* TASK *
Copy each line of the records below that contains the string "will", treating uppercase and lowercase as distinct.

[AVAILABLE DATA Boundary: Start]

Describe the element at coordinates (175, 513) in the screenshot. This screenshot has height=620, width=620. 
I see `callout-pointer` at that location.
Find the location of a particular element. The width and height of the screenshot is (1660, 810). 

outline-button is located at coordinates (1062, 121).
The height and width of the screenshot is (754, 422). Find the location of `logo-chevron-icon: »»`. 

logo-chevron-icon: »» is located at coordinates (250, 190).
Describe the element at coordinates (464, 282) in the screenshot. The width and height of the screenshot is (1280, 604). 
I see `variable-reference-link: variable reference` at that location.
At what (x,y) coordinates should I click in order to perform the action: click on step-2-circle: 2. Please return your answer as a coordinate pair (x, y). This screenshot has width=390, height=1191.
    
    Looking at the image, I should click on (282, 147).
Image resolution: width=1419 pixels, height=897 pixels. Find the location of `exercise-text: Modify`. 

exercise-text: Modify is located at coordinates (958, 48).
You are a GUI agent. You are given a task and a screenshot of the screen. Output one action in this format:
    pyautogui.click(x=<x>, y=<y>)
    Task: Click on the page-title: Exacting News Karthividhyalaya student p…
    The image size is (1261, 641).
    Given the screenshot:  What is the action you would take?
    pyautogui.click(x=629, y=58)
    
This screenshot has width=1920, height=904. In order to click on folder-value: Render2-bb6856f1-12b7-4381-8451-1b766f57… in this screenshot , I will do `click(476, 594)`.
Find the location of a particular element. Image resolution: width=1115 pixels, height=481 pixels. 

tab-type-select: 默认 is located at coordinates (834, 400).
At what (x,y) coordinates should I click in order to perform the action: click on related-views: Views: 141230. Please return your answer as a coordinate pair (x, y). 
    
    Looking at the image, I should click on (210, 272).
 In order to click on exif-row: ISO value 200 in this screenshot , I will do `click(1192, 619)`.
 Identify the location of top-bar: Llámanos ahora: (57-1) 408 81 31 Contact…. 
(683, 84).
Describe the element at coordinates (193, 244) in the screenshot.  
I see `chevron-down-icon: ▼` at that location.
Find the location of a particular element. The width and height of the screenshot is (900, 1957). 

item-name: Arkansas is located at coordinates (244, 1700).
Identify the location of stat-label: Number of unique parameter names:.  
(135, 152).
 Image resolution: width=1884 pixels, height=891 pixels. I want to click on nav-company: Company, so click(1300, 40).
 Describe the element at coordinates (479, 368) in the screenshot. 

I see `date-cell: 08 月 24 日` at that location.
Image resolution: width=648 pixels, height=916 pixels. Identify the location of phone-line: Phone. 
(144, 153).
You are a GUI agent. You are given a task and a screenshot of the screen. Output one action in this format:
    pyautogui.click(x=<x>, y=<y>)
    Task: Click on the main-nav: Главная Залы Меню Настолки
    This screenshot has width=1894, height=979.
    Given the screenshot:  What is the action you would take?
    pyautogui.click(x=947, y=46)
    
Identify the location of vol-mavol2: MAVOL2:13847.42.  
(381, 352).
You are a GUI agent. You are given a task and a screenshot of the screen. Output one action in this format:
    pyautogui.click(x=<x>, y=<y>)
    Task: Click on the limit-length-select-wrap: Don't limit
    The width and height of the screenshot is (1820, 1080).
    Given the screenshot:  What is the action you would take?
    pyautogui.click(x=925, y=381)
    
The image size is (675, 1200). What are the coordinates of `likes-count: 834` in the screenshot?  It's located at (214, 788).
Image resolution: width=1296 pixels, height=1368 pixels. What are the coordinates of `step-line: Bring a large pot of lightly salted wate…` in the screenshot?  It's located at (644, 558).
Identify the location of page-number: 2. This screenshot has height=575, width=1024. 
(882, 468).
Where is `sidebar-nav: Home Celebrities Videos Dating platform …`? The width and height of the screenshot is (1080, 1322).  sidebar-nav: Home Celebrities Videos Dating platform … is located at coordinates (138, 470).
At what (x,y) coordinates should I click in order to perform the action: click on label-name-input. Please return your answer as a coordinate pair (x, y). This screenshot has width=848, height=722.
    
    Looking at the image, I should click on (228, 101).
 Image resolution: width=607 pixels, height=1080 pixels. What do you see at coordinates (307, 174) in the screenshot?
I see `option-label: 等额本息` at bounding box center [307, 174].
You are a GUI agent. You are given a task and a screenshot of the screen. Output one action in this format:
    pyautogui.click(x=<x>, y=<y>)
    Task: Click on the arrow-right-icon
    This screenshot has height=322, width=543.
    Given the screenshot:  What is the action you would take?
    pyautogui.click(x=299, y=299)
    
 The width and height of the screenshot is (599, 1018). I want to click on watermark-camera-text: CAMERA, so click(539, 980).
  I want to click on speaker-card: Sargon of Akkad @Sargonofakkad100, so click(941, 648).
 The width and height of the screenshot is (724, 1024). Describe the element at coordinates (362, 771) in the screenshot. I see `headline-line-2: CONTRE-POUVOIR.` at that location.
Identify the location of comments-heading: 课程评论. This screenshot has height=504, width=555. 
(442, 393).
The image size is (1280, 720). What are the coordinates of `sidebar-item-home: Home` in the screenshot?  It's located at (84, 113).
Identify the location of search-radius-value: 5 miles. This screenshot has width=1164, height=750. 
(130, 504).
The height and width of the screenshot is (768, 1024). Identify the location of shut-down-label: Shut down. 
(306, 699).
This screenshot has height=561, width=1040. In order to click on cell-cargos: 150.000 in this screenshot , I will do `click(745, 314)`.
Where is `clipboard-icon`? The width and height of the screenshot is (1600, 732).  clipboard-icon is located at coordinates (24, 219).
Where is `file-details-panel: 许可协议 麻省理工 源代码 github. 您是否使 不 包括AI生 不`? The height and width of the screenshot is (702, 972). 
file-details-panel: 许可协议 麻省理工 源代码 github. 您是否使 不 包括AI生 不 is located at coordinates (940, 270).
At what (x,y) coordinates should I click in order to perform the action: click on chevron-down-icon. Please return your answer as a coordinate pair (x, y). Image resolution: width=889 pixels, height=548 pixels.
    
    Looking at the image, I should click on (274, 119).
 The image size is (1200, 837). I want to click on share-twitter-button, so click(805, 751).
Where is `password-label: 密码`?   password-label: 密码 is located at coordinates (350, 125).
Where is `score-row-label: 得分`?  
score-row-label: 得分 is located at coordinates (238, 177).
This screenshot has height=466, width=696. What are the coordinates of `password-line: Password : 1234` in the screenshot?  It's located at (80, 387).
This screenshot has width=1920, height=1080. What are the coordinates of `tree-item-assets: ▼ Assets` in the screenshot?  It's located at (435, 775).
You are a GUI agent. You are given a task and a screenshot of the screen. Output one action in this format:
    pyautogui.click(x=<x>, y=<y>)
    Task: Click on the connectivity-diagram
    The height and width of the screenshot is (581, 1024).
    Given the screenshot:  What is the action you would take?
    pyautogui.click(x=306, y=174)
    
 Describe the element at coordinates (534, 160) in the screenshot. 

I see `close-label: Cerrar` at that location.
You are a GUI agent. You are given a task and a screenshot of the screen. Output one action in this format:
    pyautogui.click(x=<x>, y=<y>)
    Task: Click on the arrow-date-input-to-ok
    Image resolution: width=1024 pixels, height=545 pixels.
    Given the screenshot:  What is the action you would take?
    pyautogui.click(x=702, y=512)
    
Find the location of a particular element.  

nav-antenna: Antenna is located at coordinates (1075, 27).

[AVAILABLE DATA Boundary: End]

* THE COMPLETED TASK *
This screenshot has width=1920, height=904. In order to click on folder-value: Render2-bb6856f1-12b7-4381-8451-1b766f57… in this screenshot , I will do `click(476, 594)`.
 In order to click on exif-row: ISO value 200 in this screenshot , I will do `click(1192, 619)`.
This screenshot has height=561, width=1040. In order to click on cell-cargos: 150.000 in this screenshot , I will do `click(745, 314)`.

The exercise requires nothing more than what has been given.